**Goal of the exercise**
Take each line of the records below that contains the string "Given" and copy it.

**Dataset records**
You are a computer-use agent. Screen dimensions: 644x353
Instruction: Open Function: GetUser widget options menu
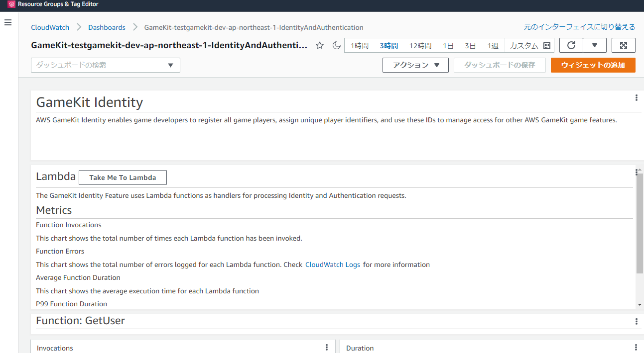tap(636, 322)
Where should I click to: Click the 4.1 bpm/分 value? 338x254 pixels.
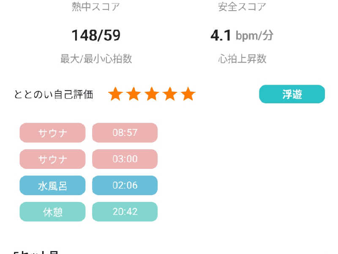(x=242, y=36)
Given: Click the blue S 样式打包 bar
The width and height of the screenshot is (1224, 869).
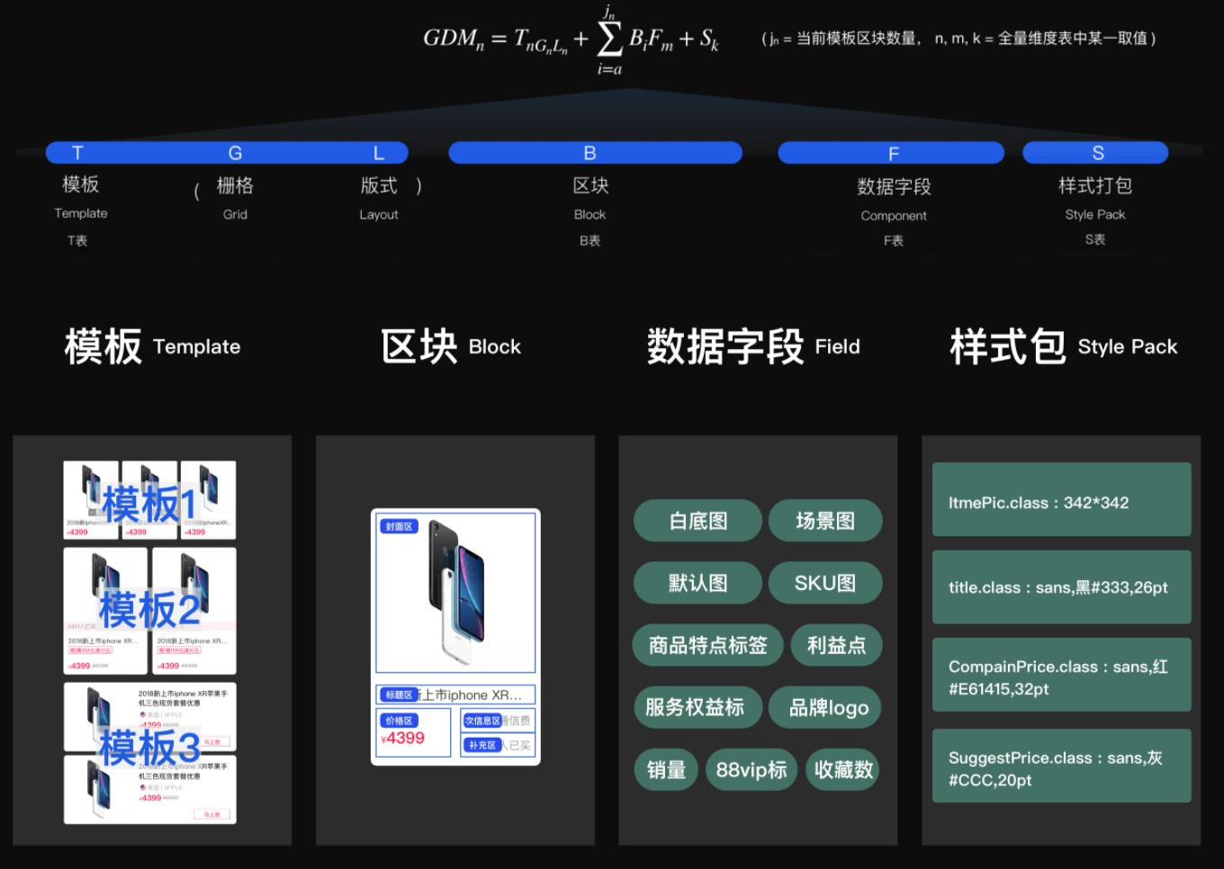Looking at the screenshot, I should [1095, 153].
...
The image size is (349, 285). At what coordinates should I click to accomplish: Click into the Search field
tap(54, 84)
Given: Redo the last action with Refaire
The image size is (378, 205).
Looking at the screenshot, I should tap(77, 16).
* * *
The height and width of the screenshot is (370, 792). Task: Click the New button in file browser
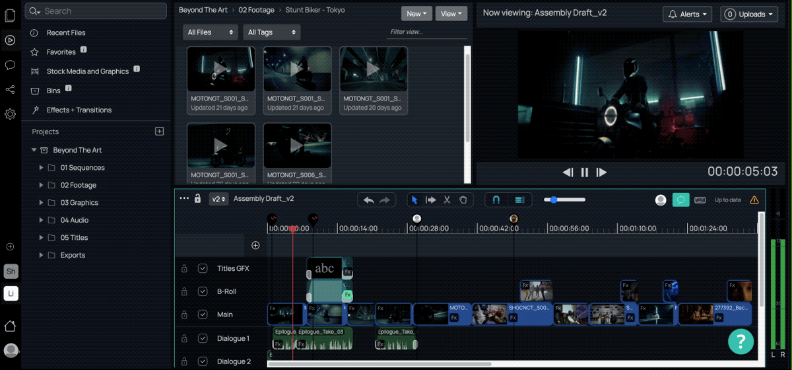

**Answer area**
Given: Click the blue S 样式打包 bar
Given: Redo the last action with Refaire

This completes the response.